━━ DOCUMENT PASSAGE ━━

School of Public Health at the University of Minnesota Paper: Physician-Rating Websites are Biased in Picking Doctors, Exaggerating Consumer Opinions, Says Paper to be Presented at INFORMS Healthcare Conference June 2011
For several years, Medical Justice has made the case that most doctor rating sites have several fundamental flaws; many lack statistically a significant sample size of patient ratings which impacts the quality of information available to consumers. Doctors see between 1,000 to 3,000 patients a year, depending on specialty. Yet, most doctors only have a handful of online ratings. A paper, “The Information Value of Online Physician Ratings”, being presented at a healthcare conference sponsored by the Institute for Operations Research and the Management Sciences (INFORMS®) supports this point.
“The Information Value of Online Physician Ratings” is co-authored by Ritu Agarwal, professor of information systems and director of the Center for Health Information and Decision Systems, Guodong “Gordon” Gao, assistant professor, and PhD candidate Brad Greenwood, of the University of Maryland’s Robert H. Smith School of Business, along with Jeffrey McCullough of the School of Public Health at the University of Minnesota.
The authors investigated potential biases among Internet users rating general practitioners on websites. In particular, the study looked at which doctors patients chose to rate, how they rated those doctors and the intensity of the patients’ opinions.
Agarwal states, that physicians are concerned whether “these ratings a true measure of clinical quality.” Or are they just the rantings of a disgruntled minority.
In a podcast on The Science of Better, Agarwal explains “patients may not always agree with their (doctor’s) recommendation. If you don’t agree and are disgruntled, you may go online and complain about a procedure that was perfectly valid given the medical condition that you had.”
Agarwal also addresses the validity of online ratings. “If people who are happy don’t bother to go online and provide a rating, then you are going to get a skewed distribution of ratings online and the impression that you would walk away with is the doctor is not a very good doctor.”

━━━

• INSTRUCTIONS
1. Do these statements agree with the article on physician-rating websites? Answer yes or no for each, and quote the words from the text that decide it.
(a) Doctors see between 1,000 and 3,000 patients a year, depending on specialty.
(b) The study looked at ratings of specialists.
(c) Brad Greenwood is an assistant professor.
2. Who are all the co-authors of "The Information Value of Online Physician Ratings" named in the article on physician-rating websites?

━━ INFORMATION SHOWN ━━

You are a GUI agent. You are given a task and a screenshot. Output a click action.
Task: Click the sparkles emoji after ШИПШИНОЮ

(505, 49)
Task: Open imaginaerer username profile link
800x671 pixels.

━━━
━━ INFORMATION SHOWN ━━

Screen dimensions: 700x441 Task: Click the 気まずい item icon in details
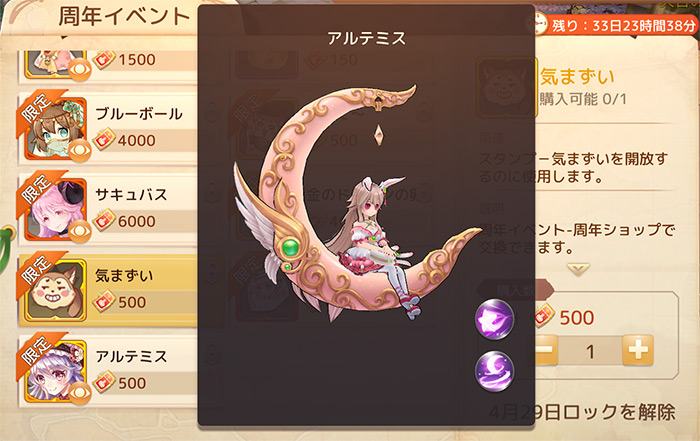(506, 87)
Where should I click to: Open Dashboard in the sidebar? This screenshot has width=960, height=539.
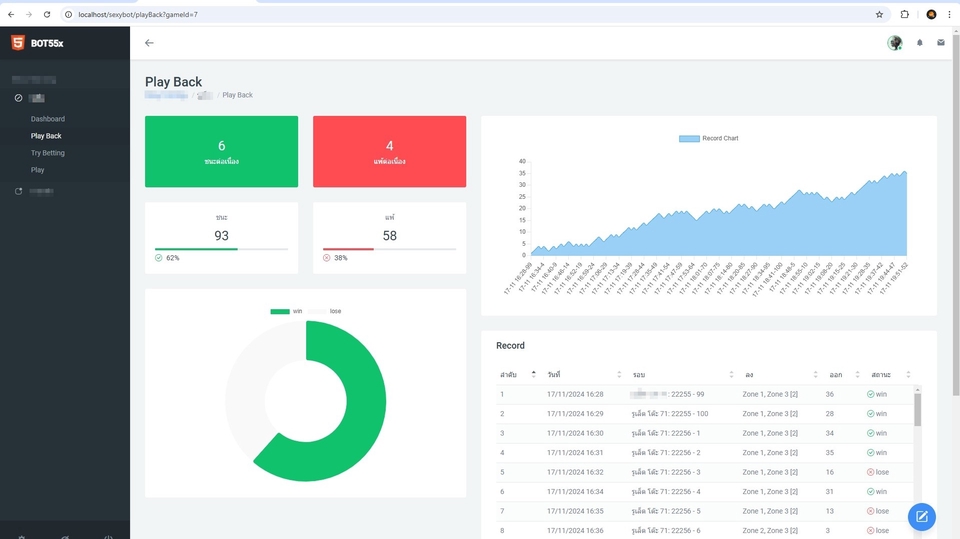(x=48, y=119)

━━━
━━ INFORMATION SHOWN ━━

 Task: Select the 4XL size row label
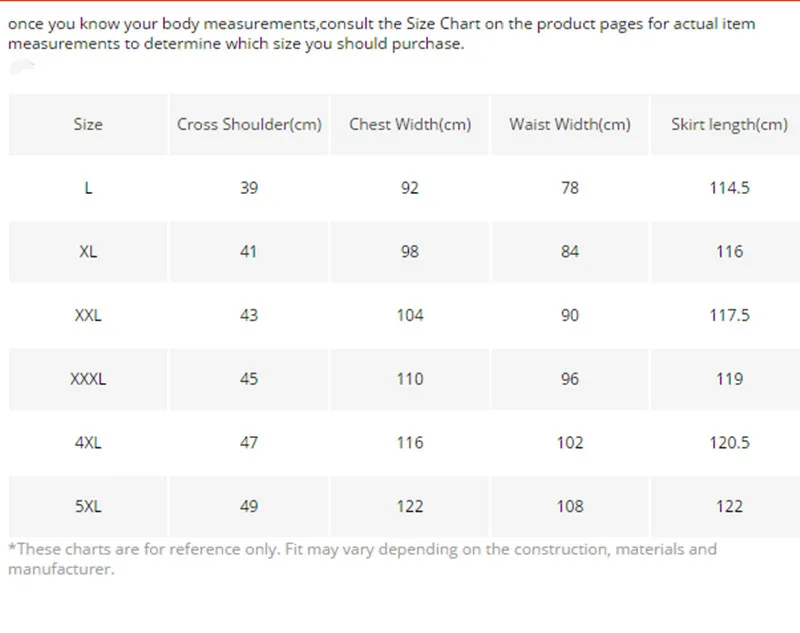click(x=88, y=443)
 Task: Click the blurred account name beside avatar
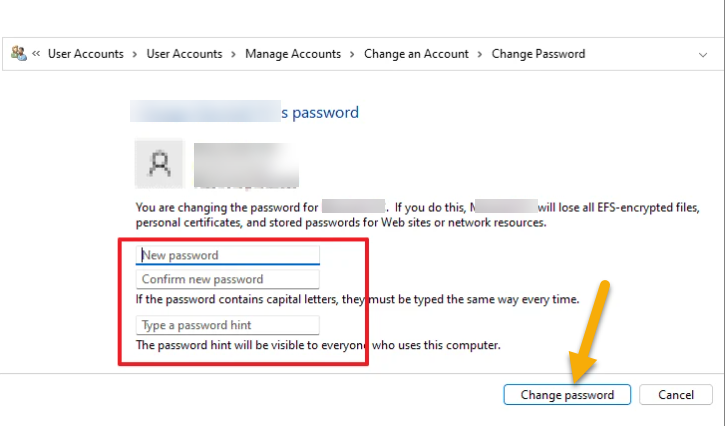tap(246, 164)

━━━

• SOLUTIONS IN ORDER
1.
(a) Yes: "Doctors see between 1,000 to 3,000 patients a year, depending on specialty."
(b) No: "rating general practitioners on websites"
(c) No: "PhD candidate Brad Greenwood"

2.
Ritu Agarwal
Guodong “Gordon” Gao
Brad Greenwood
Jeffrey McCullough